Brentnall Adam R, Sasieni Peter, Cuzick Jack
Centre for Cancer Prevention, Wolfson Institute of Preventive Medicine, Queen Mary University of London, Charterhouse square, London, EC1M 6BQ, U.K.
Stat Med. 2017 Jul 10;36(15):2333-2346. doi: 10.1002/sim.7275. Epub 2017 Mar 15.
When one arm in a trial has a worse early endpoint such as recurrence, a data-monitoring committee might recommend that all participants are offered the apparently superior treatment.
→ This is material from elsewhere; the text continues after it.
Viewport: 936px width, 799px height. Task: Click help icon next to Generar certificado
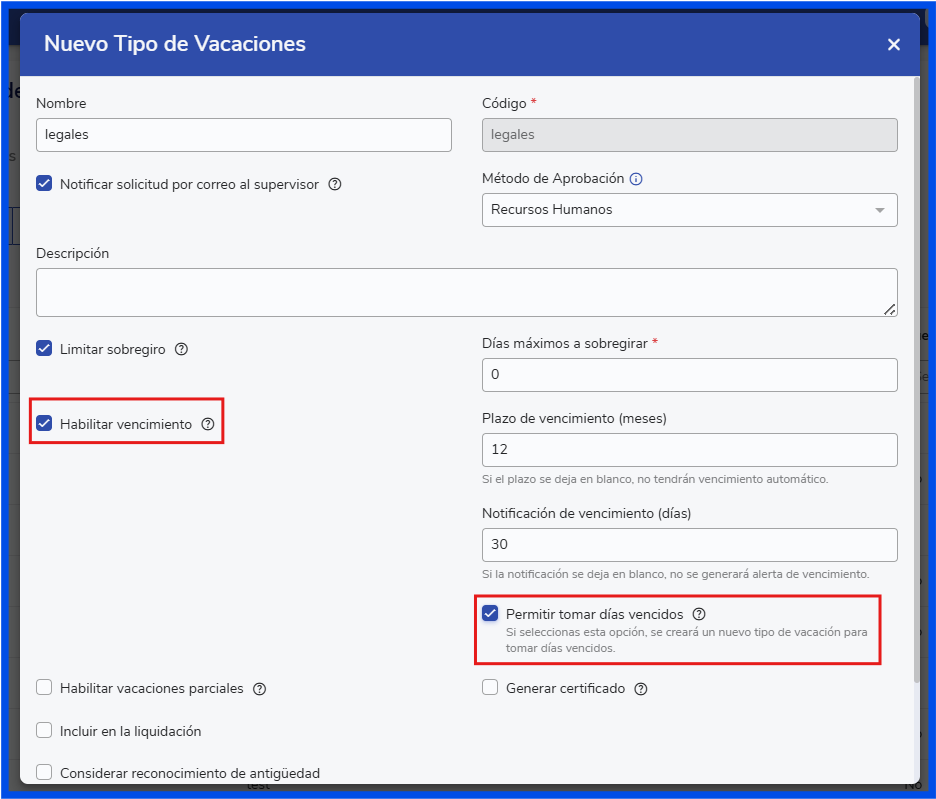coord(641,689)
The resultant crossover makes it difficult to measure differences between arms thereafter, including for longer-term endpoints such as mortality and disease-specific mortality. In this paper, we consider estimators of the efficacy of treatment on those who would not cross over if randomised to the apparently inferior arm. Binomial and proportional hazards maximum likelihood estimators are developed. The binomial estimator is applied to analysis of a breast cancer treatment trial and compared with intention-to-treat and inverse probability weighting estimators. Full and partial likelihood proportional-hazard model estimators are assessed through computer simulations, where they had similar bias and variance. The new efficacy estimators extend those for all-or-none compliance to this important problem. © 2017 The Authors. Statistics in Medicine Published by John Wiley & Sons Ltd.
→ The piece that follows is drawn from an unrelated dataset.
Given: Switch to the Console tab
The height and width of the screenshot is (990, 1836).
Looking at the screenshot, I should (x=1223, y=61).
当一项试验中的一组出现更差的早期终点,如复发时,数据监测委员会可能会建议为所有参与者提供明显更优的治疗。由此产生的交叉情况使得此后难以衡量两组之间的差异,包括对于死亡率和疾病特异性死亡率等长期终点。在本文中,我们考虑对那些如果被随机分配到明显较差的组就不会交叉的人群进行治疗效果的估计。我们开发了二项式和比例风险最大似然估计器。将二项式估计器应用于一项乳腺癌治疗试验的分析,并与意向性治疗和逆概率加权估计器进行比较。通过计算机模拟评估了全似然和偏似然比例风险模型估计器,它们具有相似的偏差和方差。新的疗效估计器将全或无依从性的估计器扩展到了这个重要问题上。© 2017作者。《医学统计学》由约翰·威利父子有限公司出版。